→ Instruction:
Which lines in the records below contain the string "dimensions", with case counting? Extract each of those lines in full.

→ Stored data:
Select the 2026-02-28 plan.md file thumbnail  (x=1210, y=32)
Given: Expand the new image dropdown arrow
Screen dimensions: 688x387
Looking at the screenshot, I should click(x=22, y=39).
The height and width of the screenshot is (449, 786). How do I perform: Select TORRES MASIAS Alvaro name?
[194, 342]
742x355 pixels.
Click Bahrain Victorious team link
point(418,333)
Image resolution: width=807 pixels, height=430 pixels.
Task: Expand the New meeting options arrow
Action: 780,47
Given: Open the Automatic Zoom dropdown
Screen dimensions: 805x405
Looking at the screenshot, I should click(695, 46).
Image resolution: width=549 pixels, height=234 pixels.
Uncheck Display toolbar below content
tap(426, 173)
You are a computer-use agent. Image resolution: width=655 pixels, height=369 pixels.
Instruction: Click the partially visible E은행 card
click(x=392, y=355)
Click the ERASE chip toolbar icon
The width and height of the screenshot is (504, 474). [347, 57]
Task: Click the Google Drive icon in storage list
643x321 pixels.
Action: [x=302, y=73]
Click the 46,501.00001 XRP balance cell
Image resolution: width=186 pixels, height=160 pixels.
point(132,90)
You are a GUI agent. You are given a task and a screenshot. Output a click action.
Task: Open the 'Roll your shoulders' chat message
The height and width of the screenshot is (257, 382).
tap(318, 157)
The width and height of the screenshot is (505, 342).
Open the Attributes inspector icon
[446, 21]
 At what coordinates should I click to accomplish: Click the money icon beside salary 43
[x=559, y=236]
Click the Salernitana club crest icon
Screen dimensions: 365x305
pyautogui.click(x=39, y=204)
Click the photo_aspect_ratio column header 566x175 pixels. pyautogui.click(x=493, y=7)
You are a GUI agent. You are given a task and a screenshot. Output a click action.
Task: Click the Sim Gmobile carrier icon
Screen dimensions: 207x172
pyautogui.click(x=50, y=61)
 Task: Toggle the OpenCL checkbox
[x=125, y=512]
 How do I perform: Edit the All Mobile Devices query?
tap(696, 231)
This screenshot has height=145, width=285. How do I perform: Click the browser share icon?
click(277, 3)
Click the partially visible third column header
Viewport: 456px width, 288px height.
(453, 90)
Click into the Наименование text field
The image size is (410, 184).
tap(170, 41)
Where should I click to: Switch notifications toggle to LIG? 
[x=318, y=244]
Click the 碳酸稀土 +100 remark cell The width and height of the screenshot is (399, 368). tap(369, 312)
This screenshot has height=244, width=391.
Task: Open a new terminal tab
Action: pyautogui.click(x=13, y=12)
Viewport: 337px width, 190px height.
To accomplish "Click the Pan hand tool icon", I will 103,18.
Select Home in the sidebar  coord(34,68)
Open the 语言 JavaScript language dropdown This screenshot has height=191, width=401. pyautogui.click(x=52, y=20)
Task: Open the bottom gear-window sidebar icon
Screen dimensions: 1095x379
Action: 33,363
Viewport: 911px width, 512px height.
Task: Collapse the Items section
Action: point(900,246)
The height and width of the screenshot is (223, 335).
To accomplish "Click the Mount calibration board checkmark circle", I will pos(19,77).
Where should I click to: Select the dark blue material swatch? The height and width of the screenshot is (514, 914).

→ Output for this exercise:
Screen dimensions: 688x387
Screen dimensions: 805x405
Screen dimensions: 365x305
Screen dimensions: 207x172
Screen dimensions: 1095x379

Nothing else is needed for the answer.